1194.22 Web-based Intranet and Internet information and applications.
  1. A text equivalent for every non-text element shall be provided (e.g., via "alt", "longdesc" or in element content).
  2. Equivalent alternatives for any multimedia presentation shall be synchronized with the presentation.
  3. Web pages shall be designed so that all information conveyed with color is also available without color, for example from context or markup.
  4. Documents shall be organized so they are readable without requiring an associated style sheet.
  5. Redundant text links shall be provided for each active region of a server-side image map.
  6. Client-side image maps shall be provided instead of server-side image maps except where the regions cannot be defined with an available geometric shape.
  7. Row and column headers shall be identified for data tables.
  8. Markup shall be used to associate data cells and header cells for data tables that have two or more logical levels of row or column headers.
  9. Frames shall be titled with text that facilitates frame identification and navigation.
  10. Pages shall be designed to avoid causing the screen to flicker with a frequency greater than 2 Hz and lower than 55 Hz.
  11. A text-only page, with equivalent information or functionality, shall be provided to make a website comply with the provisions of this part, when compliance cannot be accomplished in any other way. The content of the text-only page shall be updated whenever the primary page changes.
  12. When pages utilize scripting languages to display content, or to create interface elements, the information provided by the script shall be identified with functional text that can be read by assistive technology.
  13. When a Web page requires that an applet, plug-in or other application be present on the client system to interpret page content, the page must provide a link to a plug-in or applet that complies with §1194.21(a) through (l).
  14. When electronic forms are designed to be completed online, the form shall allow people using assistive technology to access the information, field elements and functionality required for completion and submission of the form, including all directions and cues.
  15. A method shall be provided that permits users to skip repetitive navigation links.
  16. When a timed response is required, the user shall be alerted and given sufficient time to indicate more time is required.

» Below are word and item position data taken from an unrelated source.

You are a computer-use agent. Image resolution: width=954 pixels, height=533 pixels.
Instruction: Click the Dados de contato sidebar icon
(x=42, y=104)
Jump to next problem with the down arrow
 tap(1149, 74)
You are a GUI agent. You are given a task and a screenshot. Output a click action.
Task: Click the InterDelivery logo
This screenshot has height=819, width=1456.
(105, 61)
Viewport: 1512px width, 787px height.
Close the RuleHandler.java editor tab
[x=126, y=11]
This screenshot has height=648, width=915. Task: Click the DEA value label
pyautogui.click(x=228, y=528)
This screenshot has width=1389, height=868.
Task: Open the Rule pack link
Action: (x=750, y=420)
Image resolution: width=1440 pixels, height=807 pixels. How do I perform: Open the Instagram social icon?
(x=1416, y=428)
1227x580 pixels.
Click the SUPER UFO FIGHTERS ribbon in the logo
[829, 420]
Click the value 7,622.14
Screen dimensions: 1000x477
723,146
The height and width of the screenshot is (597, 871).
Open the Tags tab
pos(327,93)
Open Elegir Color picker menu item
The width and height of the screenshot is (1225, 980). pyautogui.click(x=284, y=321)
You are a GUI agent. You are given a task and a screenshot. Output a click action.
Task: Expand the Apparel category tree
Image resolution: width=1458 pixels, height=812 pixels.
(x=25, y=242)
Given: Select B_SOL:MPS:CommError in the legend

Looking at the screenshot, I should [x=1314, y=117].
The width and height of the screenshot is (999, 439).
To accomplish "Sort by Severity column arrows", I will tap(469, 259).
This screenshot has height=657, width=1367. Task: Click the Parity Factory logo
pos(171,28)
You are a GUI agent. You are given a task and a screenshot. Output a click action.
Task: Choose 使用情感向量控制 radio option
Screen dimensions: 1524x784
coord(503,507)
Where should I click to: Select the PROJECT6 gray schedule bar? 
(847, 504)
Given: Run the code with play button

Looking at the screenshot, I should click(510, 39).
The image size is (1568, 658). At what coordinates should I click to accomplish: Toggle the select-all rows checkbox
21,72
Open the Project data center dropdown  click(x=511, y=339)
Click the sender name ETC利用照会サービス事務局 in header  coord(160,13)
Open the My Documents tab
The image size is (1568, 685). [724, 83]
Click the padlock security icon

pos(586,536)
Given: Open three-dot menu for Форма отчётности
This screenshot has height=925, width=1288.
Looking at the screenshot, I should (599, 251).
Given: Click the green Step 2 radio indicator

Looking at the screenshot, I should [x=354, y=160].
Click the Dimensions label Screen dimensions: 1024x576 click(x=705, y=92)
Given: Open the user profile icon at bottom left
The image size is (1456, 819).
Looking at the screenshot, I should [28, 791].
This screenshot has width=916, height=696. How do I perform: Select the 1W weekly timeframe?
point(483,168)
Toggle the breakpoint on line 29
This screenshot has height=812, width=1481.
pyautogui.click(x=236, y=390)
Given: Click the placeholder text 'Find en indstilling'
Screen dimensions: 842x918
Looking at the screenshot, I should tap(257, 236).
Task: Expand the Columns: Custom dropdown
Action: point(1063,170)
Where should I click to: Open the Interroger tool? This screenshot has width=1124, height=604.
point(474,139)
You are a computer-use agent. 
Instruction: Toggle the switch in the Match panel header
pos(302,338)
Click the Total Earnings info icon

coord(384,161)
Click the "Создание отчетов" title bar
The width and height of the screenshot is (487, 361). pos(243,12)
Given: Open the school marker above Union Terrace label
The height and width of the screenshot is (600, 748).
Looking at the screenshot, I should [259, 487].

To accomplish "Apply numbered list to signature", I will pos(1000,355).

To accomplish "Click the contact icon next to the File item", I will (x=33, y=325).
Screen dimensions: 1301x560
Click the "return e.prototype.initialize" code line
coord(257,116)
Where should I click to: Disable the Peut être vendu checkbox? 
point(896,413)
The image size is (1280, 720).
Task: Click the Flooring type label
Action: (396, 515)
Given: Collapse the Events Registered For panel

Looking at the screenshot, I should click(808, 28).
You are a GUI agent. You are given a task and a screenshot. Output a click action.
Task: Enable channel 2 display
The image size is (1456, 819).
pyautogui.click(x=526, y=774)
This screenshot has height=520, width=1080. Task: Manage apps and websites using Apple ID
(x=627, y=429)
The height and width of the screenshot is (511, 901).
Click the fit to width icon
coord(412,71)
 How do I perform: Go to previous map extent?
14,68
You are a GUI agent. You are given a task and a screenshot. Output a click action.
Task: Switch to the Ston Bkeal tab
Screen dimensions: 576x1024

See Detailed Description at: http://www.section508.gov/index.cfm

Accessibility Recommendations

  1. Consult the latest W3C guidelines.
  2. Use high contrast text/background combinations with little or no pattern in background.
  3. Use semantic markup, like proper heading styles to structure a page

    ,

    , etc.

  4. Use CSS when possible.
  5. Use "ALT" attributes to describe images.
  6. Use relative font sizes.
  7. Make sure page is "backwards compatible" (that is, that it "fails gracefully").

Strongly Discouraged (all hinder accessibility for those with visual impairments)

  1. Use of red/green combinations.
  2. Designation of headings by using "Bold" formatting.
  3. Making navigation or other essential information depend solely on images.